_Dataset records_
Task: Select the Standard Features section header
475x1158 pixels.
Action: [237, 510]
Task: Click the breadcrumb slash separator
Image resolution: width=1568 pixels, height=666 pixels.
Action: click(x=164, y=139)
---
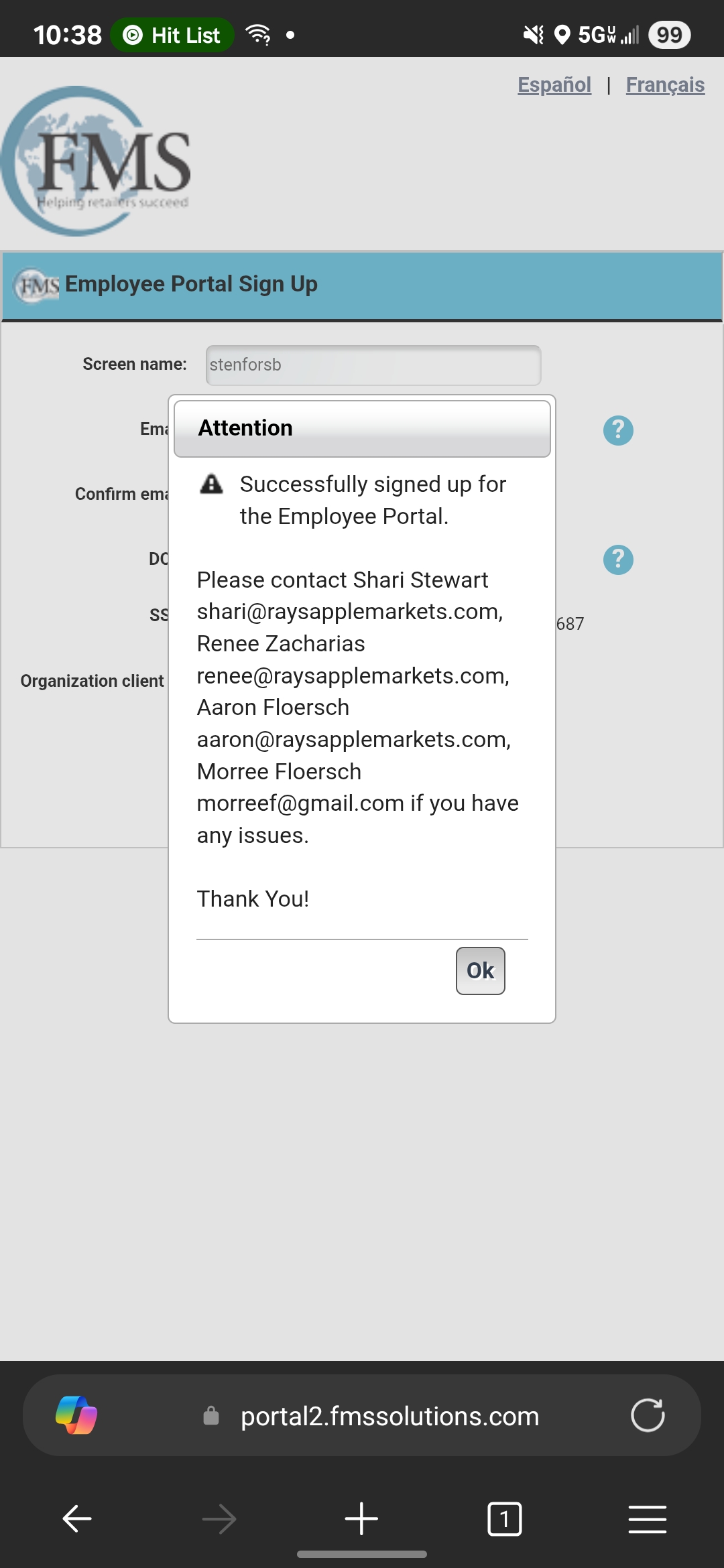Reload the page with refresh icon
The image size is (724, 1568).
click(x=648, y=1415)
...
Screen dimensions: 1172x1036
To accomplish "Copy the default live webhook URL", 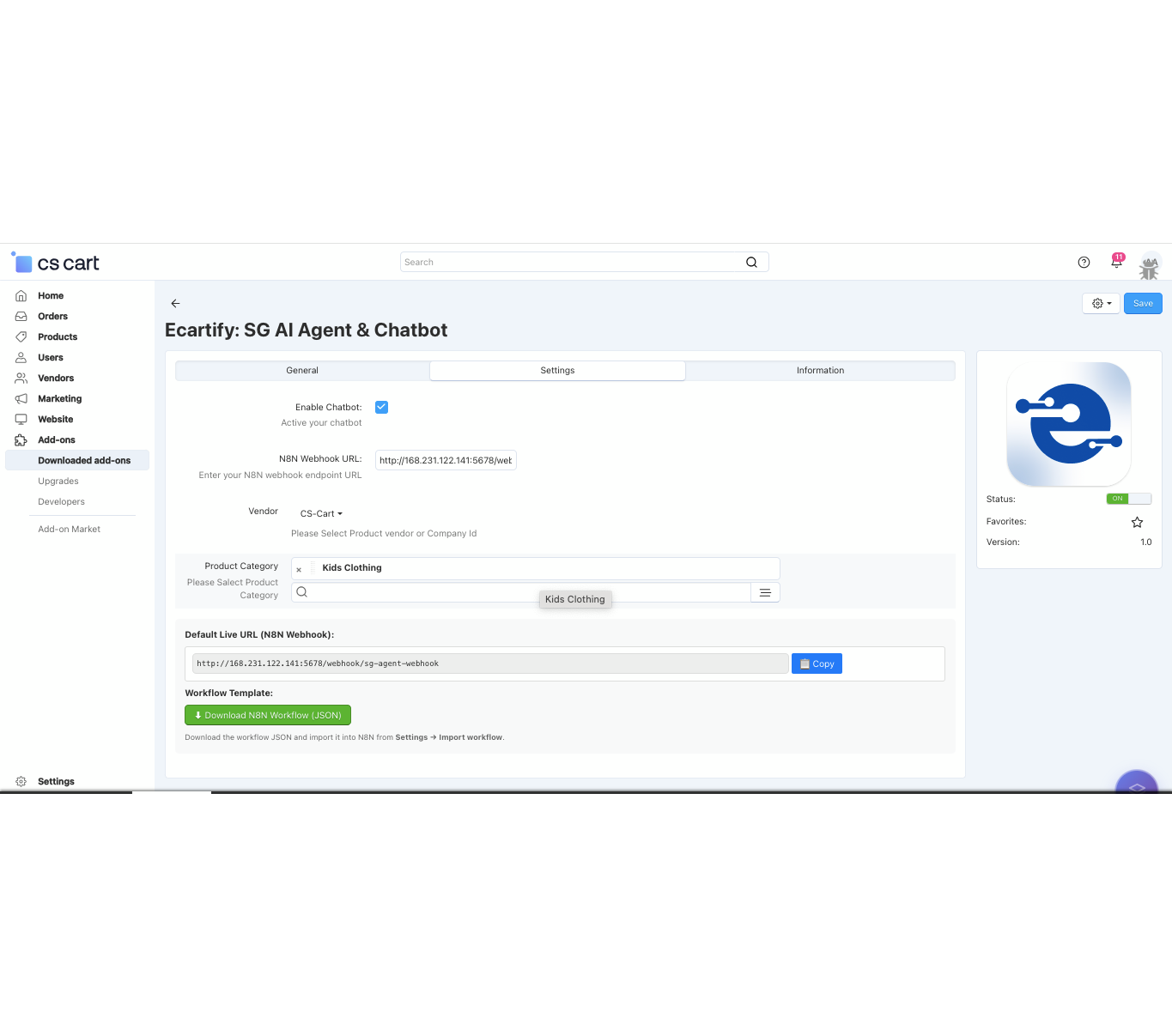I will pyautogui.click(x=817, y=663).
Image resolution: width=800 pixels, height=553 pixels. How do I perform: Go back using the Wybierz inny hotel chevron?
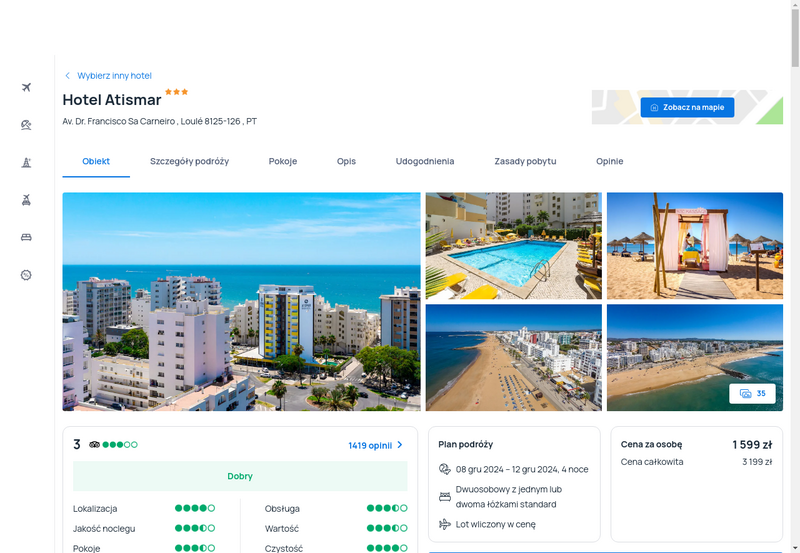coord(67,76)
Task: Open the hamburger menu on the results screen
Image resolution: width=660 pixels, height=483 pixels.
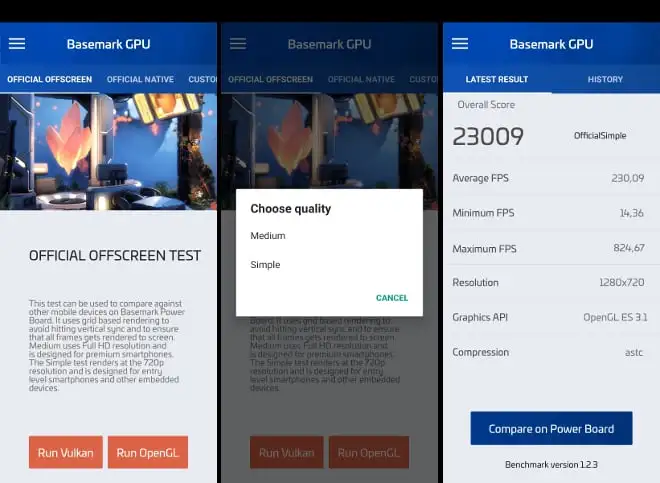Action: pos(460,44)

_What to produce_
Repeat the records between the lines holding "Task: Select the" and "Action: click(x=164, y=139)", inclusive, swapping "Standard Features" for "Premium Features" and leaving everything else the same.

_Expected output_
Task: Select the Premium Features section header
475x1158 pixels.
Action: [237, 510]
Task: Click the breadcrumb slash separator
Image resolution: width=1568 pixels, height=666 pixels.
Action: click(x=164, y=139)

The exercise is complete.